Pick-Your-Own in the COVID Era

Farms balance high season with safety

At this time last year, members of the Poughkeepsie Farm Project’s community-supported agriculture (CSA) program would socialize while on the farm to pick crops. 

Executive Director Ray Armater likened it to “an open house on the farm.” 

“Folks would hang around in the shade and talk and wait for other friends to come,” he said. 

That was pre-COVID-19.

Poughkeepsie Farm Project

Farmers Erin Moylan (left) and Lauren Kaplan at Poughkeepsie Farm Project (Photo by Beth Hentschel)

Now, socializing has been replaced by social-distancing. Local farms in the midst of their high season are running their pick-your-own programs in a new way — requiring visitors and CSA members to reserve a time slot so farms will not be overrun with people at a time when crowds are viewed as a risk for spreading the virus.

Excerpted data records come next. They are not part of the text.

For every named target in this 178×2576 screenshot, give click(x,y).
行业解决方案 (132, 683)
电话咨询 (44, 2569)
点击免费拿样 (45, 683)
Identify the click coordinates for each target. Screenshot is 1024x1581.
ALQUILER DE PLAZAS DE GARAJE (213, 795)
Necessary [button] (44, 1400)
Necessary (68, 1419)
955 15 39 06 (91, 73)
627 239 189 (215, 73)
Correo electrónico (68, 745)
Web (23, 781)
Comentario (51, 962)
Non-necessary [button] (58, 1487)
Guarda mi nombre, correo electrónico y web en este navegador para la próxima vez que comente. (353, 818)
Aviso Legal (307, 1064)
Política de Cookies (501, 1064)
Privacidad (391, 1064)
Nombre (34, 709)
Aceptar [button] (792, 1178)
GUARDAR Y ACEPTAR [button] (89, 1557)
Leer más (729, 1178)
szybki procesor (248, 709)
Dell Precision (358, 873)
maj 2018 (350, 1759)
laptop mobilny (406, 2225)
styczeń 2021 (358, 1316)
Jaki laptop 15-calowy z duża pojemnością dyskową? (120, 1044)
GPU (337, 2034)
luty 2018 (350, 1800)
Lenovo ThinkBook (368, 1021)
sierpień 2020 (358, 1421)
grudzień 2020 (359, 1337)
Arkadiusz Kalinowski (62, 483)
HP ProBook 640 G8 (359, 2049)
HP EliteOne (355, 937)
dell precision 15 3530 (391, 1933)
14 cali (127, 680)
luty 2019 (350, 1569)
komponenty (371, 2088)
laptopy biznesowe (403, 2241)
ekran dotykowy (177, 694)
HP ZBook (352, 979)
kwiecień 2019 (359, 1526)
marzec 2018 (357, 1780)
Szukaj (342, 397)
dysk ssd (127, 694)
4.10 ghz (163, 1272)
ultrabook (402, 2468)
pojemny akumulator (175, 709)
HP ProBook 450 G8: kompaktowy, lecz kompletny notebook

Fishkill Farms in Hopewell Junction is taking reservations to pick sweet cherries, raspberries and other fruits and produce.  

“Demand has been great,” said owner Josh Morgenthau. “We’re getting the same type of attendance we would normally get but it’s been spread out over more days and more hours, which is the goal.” 

With entry allowed for up to five people, ages 2 and older, picking at Fishkill Farms can still be a family activity. Among the changes, however, is a one-hour limit for picking and requirements that participants wear masks and attest that they haven’t had COVID-19 symptoms in the past few weeks, said Morgenthau. 

There is also a handwashing station that visitors must use before picking and a prohibition on eating fruit in the field. 

The Poughkeepsie Farm Project is limiting picking to CSA members, who must also reserve a time slot. Entry is restricted to the individual and one family member. Like Fishkill Farms, the farm project requires that visitors wash their hands before picking. 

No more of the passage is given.